Esas sorunu yaratan, Türkiye'de toplumsal muhalifliğin milliyetçilikle, Kemalizmle, AKP döneminden beri de bir cins Beyaz Türk ırkçılığıyla şu korkunç ilişkisini bir türlü kesin şekilde koparamayışı. Eğer Yılmaz Özdil gibilerin yanına bile yaklaşamayacağı bir demokrat-özgürlükçü muhalefet pratiği bu memleketin olağan bir hakikati olsaydı, bugün insanlar çıkar, göğsünü gere gere, Özdil'in hükümet buyruğuyla işten atılmasına itiraz eder, bu yüzden Özdil ile yanyana getirilme endişesi duymazdı. Çünkü asla yanyana getirilemeyecekleri pek çok insanın, grubun hakkını savunmuş olurlardı, esas dertlerinin herhangi bir olaydaki kahramanlar değil birtakım ilkeler olduğu anlaşılmış, zihinlere yerleşmiş olurdu.

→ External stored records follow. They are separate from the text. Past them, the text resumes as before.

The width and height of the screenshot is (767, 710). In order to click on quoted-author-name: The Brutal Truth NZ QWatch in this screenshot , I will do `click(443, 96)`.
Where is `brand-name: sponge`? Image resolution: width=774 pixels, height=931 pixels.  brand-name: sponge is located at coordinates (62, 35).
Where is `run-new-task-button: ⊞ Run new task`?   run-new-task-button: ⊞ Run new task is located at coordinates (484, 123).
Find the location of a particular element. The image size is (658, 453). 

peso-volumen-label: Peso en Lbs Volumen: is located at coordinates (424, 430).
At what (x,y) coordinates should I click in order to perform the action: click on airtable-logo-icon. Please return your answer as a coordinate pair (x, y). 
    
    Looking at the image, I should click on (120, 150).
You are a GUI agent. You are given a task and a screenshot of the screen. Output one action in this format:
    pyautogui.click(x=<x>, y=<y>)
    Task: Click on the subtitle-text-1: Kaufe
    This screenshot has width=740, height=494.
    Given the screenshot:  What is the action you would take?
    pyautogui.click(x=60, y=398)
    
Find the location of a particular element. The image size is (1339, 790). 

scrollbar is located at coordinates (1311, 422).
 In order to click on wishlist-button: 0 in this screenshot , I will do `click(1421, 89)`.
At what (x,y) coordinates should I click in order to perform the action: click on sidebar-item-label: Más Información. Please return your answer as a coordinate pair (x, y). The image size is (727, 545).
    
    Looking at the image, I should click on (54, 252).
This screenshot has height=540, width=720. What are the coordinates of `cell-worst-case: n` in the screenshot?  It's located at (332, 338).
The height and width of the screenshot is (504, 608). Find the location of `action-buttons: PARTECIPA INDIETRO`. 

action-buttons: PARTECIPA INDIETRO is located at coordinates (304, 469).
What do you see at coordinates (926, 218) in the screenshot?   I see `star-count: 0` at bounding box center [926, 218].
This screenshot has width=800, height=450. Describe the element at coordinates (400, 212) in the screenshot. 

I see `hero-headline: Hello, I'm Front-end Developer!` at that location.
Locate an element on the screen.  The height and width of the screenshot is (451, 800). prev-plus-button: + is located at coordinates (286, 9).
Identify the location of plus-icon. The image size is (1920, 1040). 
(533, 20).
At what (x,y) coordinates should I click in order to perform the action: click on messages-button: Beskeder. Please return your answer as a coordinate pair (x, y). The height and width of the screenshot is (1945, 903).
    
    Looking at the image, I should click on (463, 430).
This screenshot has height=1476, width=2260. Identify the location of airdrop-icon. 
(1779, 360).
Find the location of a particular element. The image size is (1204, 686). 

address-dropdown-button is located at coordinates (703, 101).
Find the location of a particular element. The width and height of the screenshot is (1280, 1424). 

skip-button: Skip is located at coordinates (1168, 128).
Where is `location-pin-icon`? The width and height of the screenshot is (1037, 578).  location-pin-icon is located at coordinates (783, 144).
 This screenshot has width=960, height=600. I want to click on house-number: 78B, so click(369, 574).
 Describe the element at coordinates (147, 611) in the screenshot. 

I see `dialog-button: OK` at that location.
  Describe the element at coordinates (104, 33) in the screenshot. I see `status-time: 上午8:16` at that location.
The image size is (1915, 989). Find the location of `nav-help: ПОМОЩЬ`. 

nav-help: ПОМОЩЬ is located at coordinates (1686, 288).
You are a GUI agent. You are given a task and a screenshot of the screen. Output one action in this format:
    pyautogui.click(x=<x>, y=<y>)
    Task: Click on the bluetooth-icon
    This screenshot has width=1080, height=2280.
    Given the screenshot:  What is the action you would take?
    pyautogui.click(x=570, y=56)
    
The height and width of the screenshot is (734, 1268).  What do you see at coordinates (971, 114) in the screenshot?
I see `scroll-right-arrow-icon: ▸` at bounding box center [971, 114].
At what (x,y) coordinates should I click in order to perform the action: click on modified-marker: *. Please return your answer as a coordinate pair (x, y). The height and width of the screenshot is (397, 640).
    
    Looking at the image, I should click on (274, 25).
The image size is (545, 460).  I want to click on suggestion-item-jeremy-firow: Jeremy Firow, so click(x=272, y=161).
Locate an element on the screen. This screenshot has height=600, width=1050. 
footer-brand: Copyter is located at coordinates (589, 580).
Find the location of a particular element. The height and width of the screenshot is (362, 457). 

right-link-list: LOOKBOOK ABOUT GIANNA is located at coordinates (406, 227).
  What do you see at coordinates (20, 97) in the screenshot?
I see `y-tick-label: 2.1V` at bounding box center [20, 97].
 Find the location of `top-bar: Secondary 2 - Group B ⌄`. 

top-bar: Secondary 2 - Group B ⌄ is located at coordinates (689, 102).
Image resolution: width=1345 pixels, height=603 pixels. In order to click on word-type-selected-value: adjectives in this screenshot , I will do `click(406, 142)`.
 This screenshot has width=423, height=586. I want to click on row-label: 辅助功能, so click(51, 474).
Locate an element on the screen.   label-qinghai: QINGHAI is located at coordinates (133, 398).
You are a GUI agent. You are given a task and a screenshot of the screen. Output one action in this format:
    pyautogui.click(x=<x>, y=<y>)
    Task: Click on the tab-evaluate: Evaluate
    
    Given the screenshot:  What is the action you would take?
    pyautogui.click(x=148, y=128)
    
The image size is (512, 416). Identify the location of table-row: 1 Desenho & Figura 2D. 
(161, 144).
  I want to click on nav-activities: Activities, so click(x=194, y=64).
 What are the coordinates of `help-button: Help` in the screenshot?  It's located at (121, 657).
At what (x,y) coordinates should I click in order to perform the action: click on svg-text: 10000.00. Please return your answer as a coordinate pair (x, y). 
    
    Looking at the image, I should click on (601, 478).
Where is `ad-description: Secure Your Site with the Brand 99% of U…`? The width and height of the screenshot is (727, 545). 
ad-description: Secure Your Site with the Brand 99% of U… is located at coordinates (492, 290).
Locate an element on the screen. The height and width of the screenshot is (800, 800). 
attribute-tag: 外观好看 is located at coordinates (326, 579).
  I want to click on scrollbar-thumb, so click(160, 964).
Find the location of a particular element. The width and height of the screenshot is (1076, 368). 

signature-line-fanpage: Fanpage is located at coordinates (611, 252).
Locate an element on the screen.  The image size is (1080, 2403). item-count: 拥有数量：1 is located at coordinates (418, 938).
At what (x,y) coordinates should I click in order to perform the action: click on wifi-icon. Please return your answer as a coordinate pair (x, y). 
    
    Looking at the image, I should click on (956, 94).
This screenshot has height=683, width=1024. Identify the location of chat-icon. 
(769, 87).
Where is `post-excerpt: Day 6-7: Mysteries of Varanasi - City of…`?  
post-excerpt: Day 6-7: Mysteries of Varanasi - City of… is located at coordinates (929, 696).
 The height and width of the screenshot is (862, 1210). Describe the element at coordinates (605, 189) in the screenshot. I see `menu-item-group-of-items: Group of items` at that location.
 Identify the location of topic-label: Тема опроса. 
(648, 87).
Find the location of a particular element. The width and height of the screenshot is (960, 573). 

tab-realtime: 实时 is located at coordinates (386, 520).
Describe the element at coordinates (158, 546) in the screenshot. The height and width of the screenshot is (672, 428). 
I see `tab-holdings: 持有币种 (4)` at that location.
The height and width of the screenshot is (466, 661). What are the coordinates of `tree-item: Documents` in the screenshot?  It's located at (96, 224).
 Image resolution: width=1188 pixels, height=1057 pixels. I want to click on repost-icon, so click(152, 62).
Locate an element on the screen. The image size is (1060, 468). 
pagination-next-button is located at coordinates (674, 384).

"Makarna için, kömür için ruhlarını satan cahil, aptal bidon kafalar..." muhabbeti yapanlara karşı, Akit'e duyduğundan bir gram az öfke duyanların demokrasiyle falan işi olamaz. Bu kadar akıl-fikirden sonra bu da işin "inanç" tarafı olsun; çünkü bu da benim inancım.